Sequentially Compact Metric Space is Compact
Contents |
Theorem
A sequentially compact metric space is compact.
Proof
Proof using Lindelöf Property
Let $(X,d)$ be a sequentially compact metric space. Our proof is based on the result that a sequentially compact metric space is Lindelöf, that is, every open cover of $X$ has a countable subcover.
Take any open cover $C$ of $X$, and extract from it a countable subcover $\{U_1, U_2, \ldots \}$.
Reasoning by contradiction, assume that there is no finite subcover of $C$. Then, for any natural $n \geq 1$, the family $\{U_1,\ldots,U_n\}$ does not cover $X$, so we can choose a point $x_n \in X$ such that
- $x_n \notin U_1 \cup \cdots \cup U_n.$
In this way we have constructed an infinite sequence $\{x_n\}_{n \geq 1}$ of points of $X$.

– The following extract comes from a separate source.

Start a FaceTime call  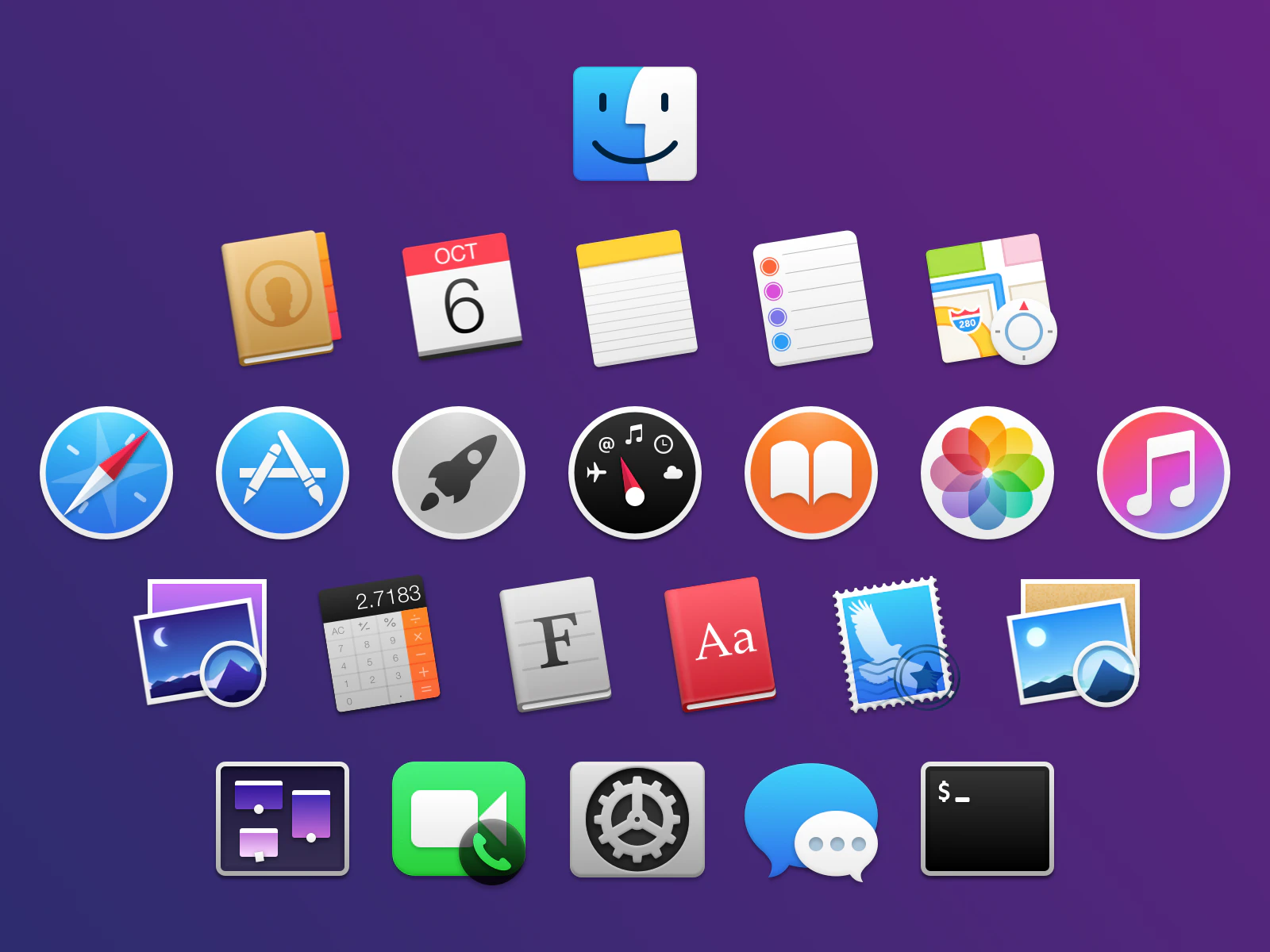(459, 817)
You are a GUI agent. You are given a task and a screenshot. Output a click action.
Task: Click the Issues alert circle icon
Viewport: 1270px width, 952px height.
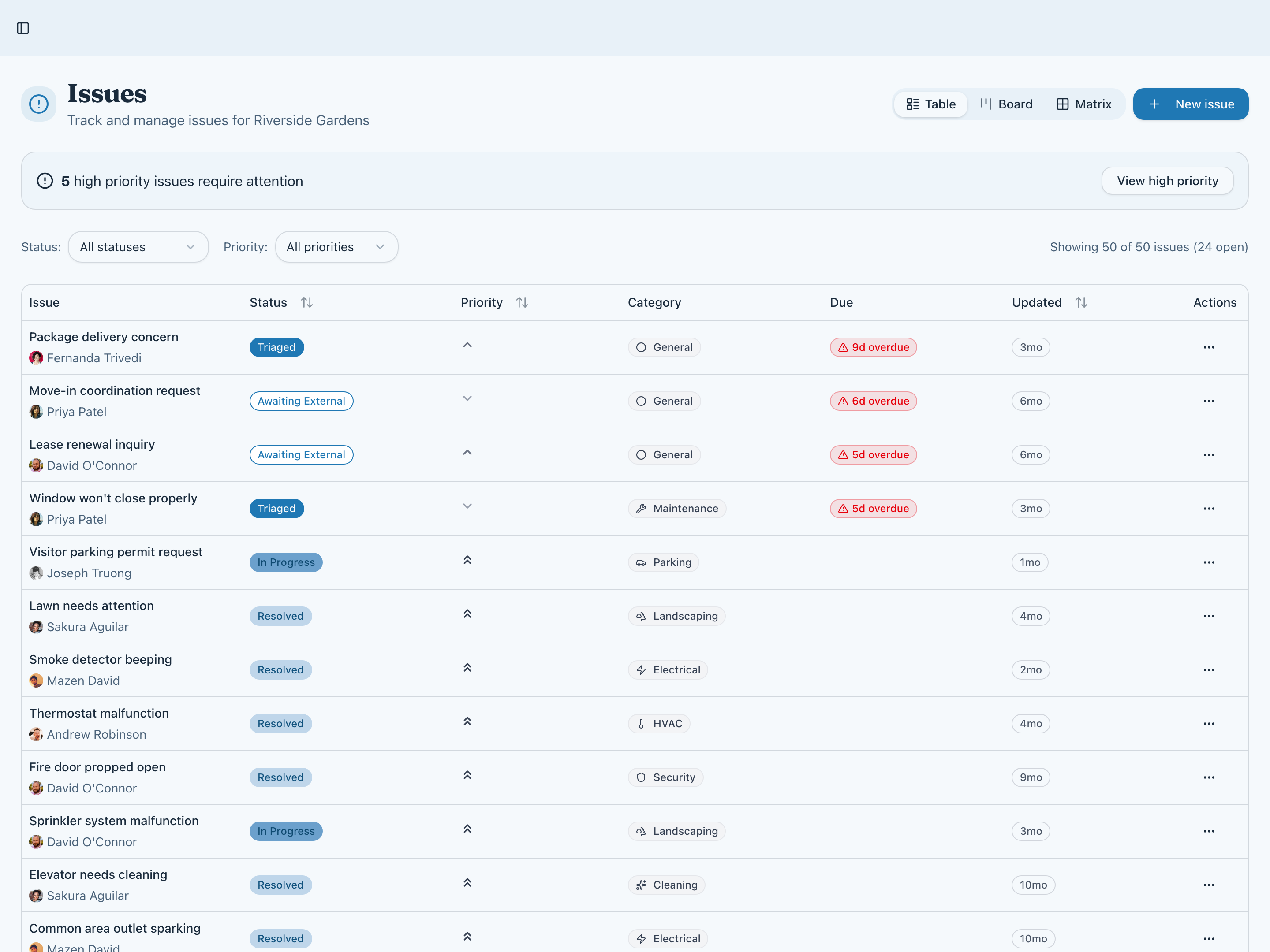click(38, 104)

As we are assuming $X$ is sequentially compact, this sequence has a subsequence which converges to some $x \in X$. But there is some $U_m$ such that $x \in U_m$ (as the $U_i, i \geq 1$, are a cover), and hence by one of the characterizations of convergence, there is an infinite of number of terms in the sequence $\{x_i\}$ which are contained in $U_m$.
This is a contradiction, as in the way we constructed our sequence, each $U_n$ can only contain a finite number of the terms ($U_n$ can contain only points $x_i$ with $i < n$).
$\blacksquare$
Proof using Lebesgue Number
Let $M = \left({X, d}\right)$ be a sequentially compact metric space.

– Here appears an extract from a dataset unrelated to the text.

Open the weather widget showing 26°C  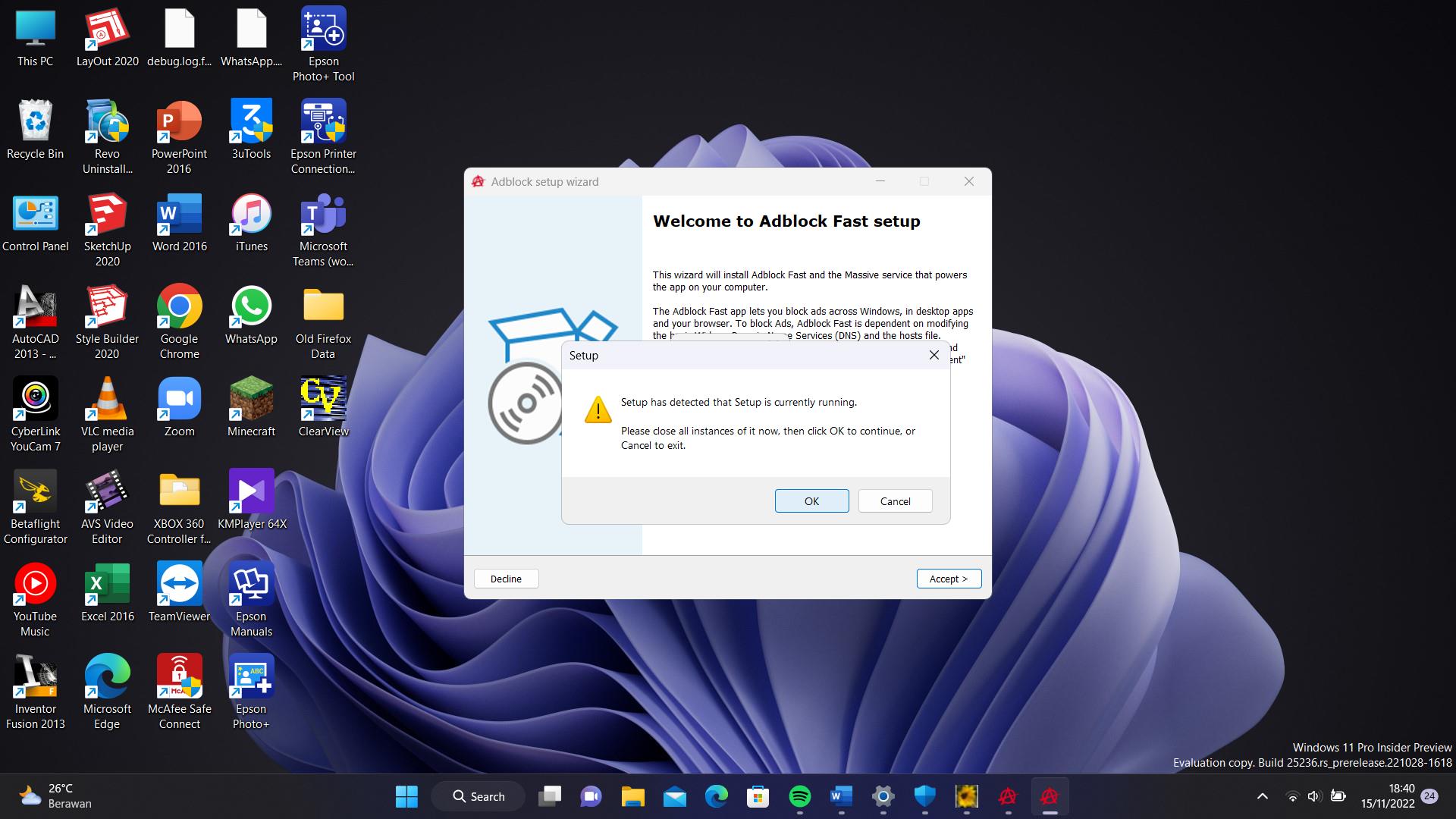click(x=55, y=796)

Let $\mathcal{U}$ be any open cover of $M$.
By Lebesgue's Number Lemma, there exists a Lebesgue number for $\mathcal{U}$.
By Sequentially Compact Metric Space has Finite Net, there exists $\left\{{x_1, x_2, \ldots, x_n}\right\}$ which is a finite $\epsilon$-net for $M$, where $\epsilon$ is this same Lebesgue number.
Then $N_{\epsilon} \left({x_i}\right)$ is contained in some $U_i \in \mathcal{U}$ by definition of Lebesgue number.
Since $\displaystyle M \subseteq \bigcup_{i=1}^n N_{\epsilon} \left({x_i}\right) \subseteq \bigcup_{i=1}^n U_i$, we have a finite subcover $\left\{{U_1, U_2, \ldots, U_n}\right\}$ of $\mathcal{U}$ for $M$.
Hence the result.
$\blacksquare$